Во время окопной войны сами по себе возникают и узакониваются самые нелепые правила. У нас тоже было одно нелепое правило. Если наши распропагандисты на своем драндулете подъезжали к переднему краю и через усилители начинали зазывать финнов в плен, советовали бросать оружие и перестать губить свои дорогие жизни, финны молчали и слушали. Если же в свою очередь через репродукторы усилительных установок начинали говорить финские ораторы, мы прекращали огонь и слушали их.
Это был неписаный закон окопной войны, и изменить его было нельзя.
Финские ораторы, зная, что им ничего не грозит, обнаглели до того, что на наших глазах стали залезать на самые высокие деревья и вещать оттуда через мегафоны разную свою белиберду.
В «Красном Гангуте» я стал работать вместе с только что приехавшим с Большой земли художником Борисом Ивановичем Иророковым. Добрые глаза, добрая улыбка, мягкий характер и говорок на «о» сразу выдали в нем моего земляка, иванопца, Своей общительностью, простотой, выдумкой он привлекал к себе людей самых разных. В нашей низкой комнатенке, пропах шей крысами и плесенью, всегда толпился народ. Отдел «Гангут смеется», который мы вели с Борисом Ивановичем в газете, стоял у читателей после оперативных сводок на первом месте.

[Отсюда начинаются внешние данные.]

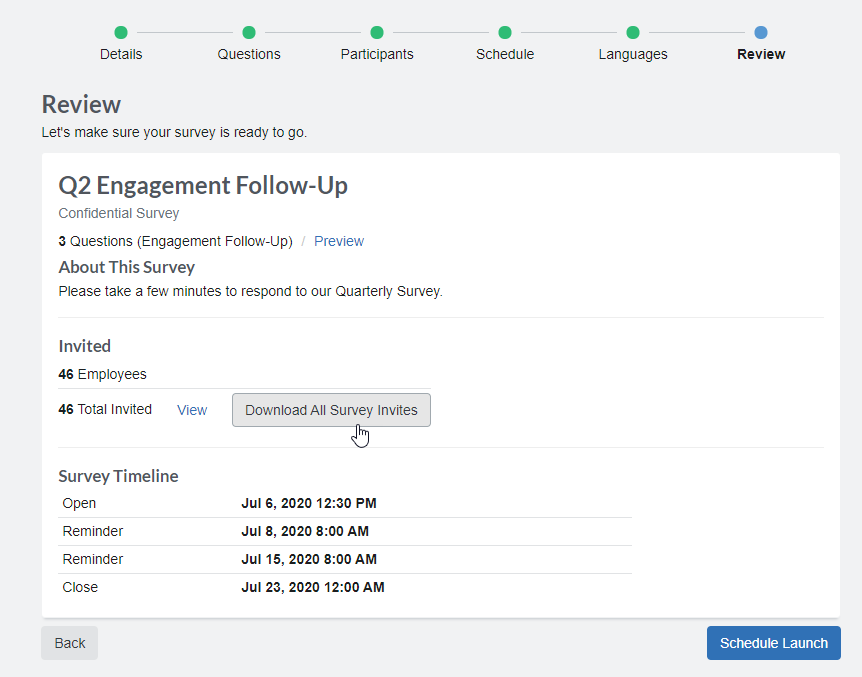862x677 pixels.
Task: Download All Survey Invites
Action: pos(331,410)
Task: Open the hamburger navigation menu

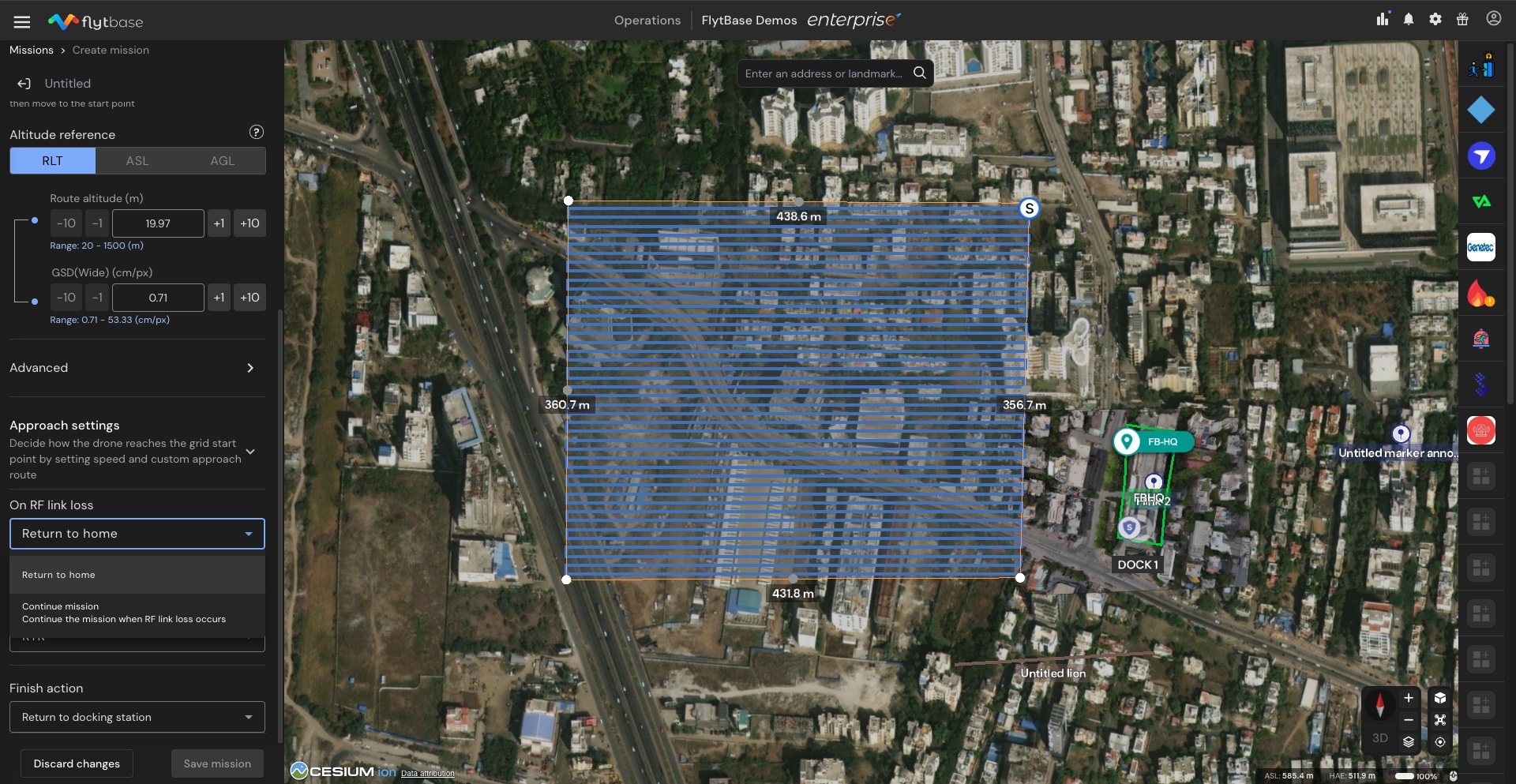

К нам заходили катерники и летчики, подводники и снайперы, саперы и разведчики. Они долгом своим считали сообщить нам самое интересное, что у них произошло.
Забежал в редакцию Кукушкин.
- Сочинитель, - сказал он, обращаясь ко мне, - есть новость! Сижу я вчера на наблюдательном и смотрю. Знаешь эту сосну справа от нашего наблюдательного пункта на финской стороне? Они даже лесенку на нее сделали, чтоб удобнее лазать. И вот вижу, подходит к сосне финский оратор с трубой, залезает на самую верхушку, повертывает трубу в нашу сторону и начинает приглашать нас в плен. Чего-чего он только не обещал: и хлеба четыреста граммов на сутки, и теплое белье, и полную неприкосновенность личности, и даже заграничный паспорт в Швецию. Наши слушают да смеются - дескать, мели Емеля, твоя неделя.
- Так это и я слышал!
- Погоди, сочинитель, слышать-то ты слышал, да не видел, что дальше произошло. Он прямо как глухарь растоковался на своем суку. И вдруг я слышу выстрел, не с нашей стороны, а с финской, и катится этот финский оратор, считая сучки, носом в землю. Финны сами его сняли.
- Здорово! - говорю я.
- Конечно, здорово! - подтверждает Кукушкин.
И Борис Иванович начинает набрасывать рисунок, потом вырезать его на линолеуме, а я сочиняю подпись. Этот материал надо дать в газете завтра.
Глухо воет первый снаряд. Земля вздрагивает. Электричество гаснет, и с потолка начинает сыпаться всякая дрянь за шиворот.
- Началось! - говорит Коля Иващенко и зажигает свечку. Он сидит напротив меня, длинноносый, плоский, как доска, верзила. Ох уж этот Колька Иващенко! Он появился у нас после ранения. Ему очень хочется быть журналистом. Писать он не умеет, но он лазит по всем островам и собирает материал.